Commencing January 1, 2033, the maximum aggregate amount which Participants shall be eligible to earn for 2033 and thereafter under the Plan in any one calendar year shall not exceed Twenty-Five Million Dollars ($25,000,000.00) as adjusted by the CPI Index (as defined below) (the “Annual Maximum Plan Payment”). The “CPI Index” shall mean the “Consumer Price Index for Urban Wage Earners and Clerical Workers, U.S. City Average, All Items” as published by the Bureau of Labor Statistics of the United States Department of Labor, or any comparable successor or substitute index designated by the Committee appropriately adjusted, to reflect an increase in the cost of living over and above the cost of living as reflected by the CPI Index at January 1, 2018 (the “Base CPI Index”).

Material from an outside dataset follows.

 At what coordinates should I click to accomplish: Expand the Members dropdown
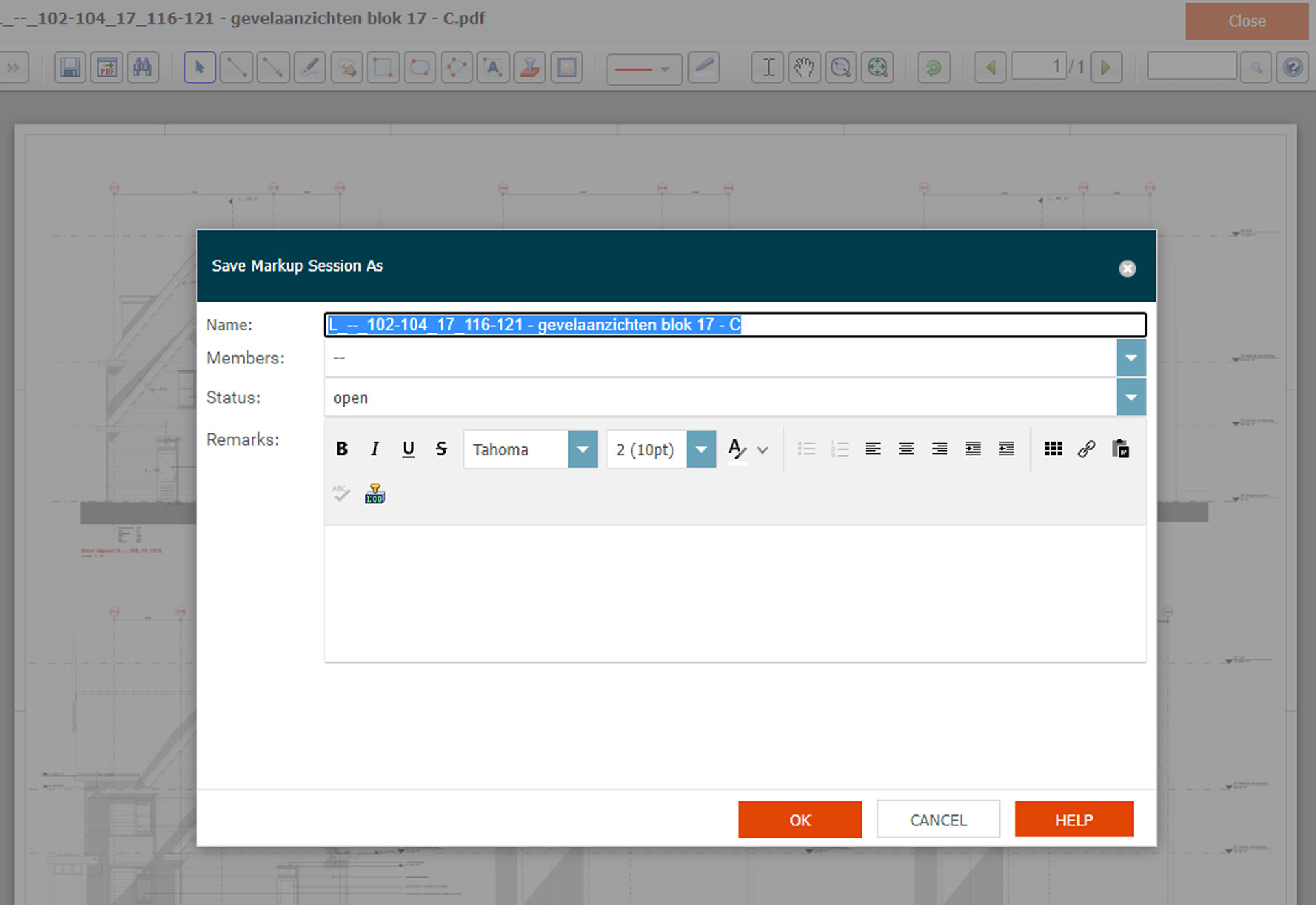pyautogui.click(x=1130, y=358)
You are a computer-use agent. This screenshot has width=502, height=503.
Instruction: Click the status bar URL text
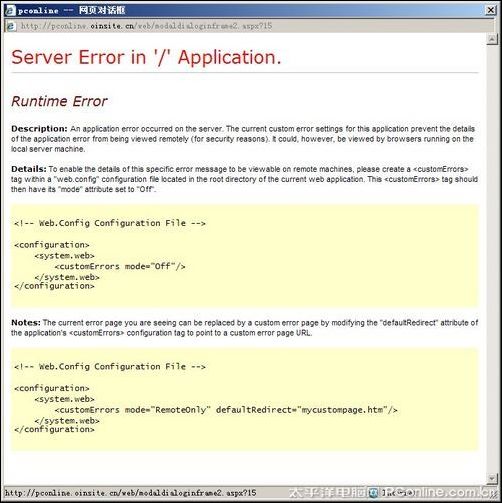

Commencing on January 1, 2033 and annually thereafter, there shall be an adjustment (each, an “Adjustment”) in the Annual Maximum Plan Payment calculated by multiplying the then current Annual Maximum Plan Payment by a fraction, the numerator of which shall be the CPI Index for the last month of the previous calendar year and the denominator of which (for each such fraction) shall be the Base CPI Index.

 

6.      PAYMENT. All payments are to be made in cash, less applicable federal, state, local and FICA taxes, as soon as practicable after the Award Determination Date, but in all events within 75 days after the Award Determination Date.

 

7.      AMENDMENT OF THE PLAN. The Committee may, from time to time, terminate, suspend, or discontinue the Plan, in whole or part, or revise or amend it in any respect whatsoever.

 

8.      SOURCE OF FUNDS. All awards paid under the Plan are paid from the general assets of the Company and are not liabilities of the Company at any time prior to the time when payment is made. Nothing contained in the Plan shall require the Company to segregate any monies from its general funds, or to create any trust or make any special deposit in respect of any amounts payable under the Plan to or for any Participant or group of Participants.

 

9.      RIGHTS AS AN EMPLOYEE. The Plan shall not be construed to give any individual the right to remain in the employ of the Company or to affect the right of the Company to terminate such individual’s status as an Employee. Participation in the Plan will not affect participation in any other compensatory plan maintained by the Company.

 

10.    EFFECTIVE DATE OF PLAN. The Plan is effective on the Effective Date and shall remain in effect until such time as the Committee decides to terminate the Plan.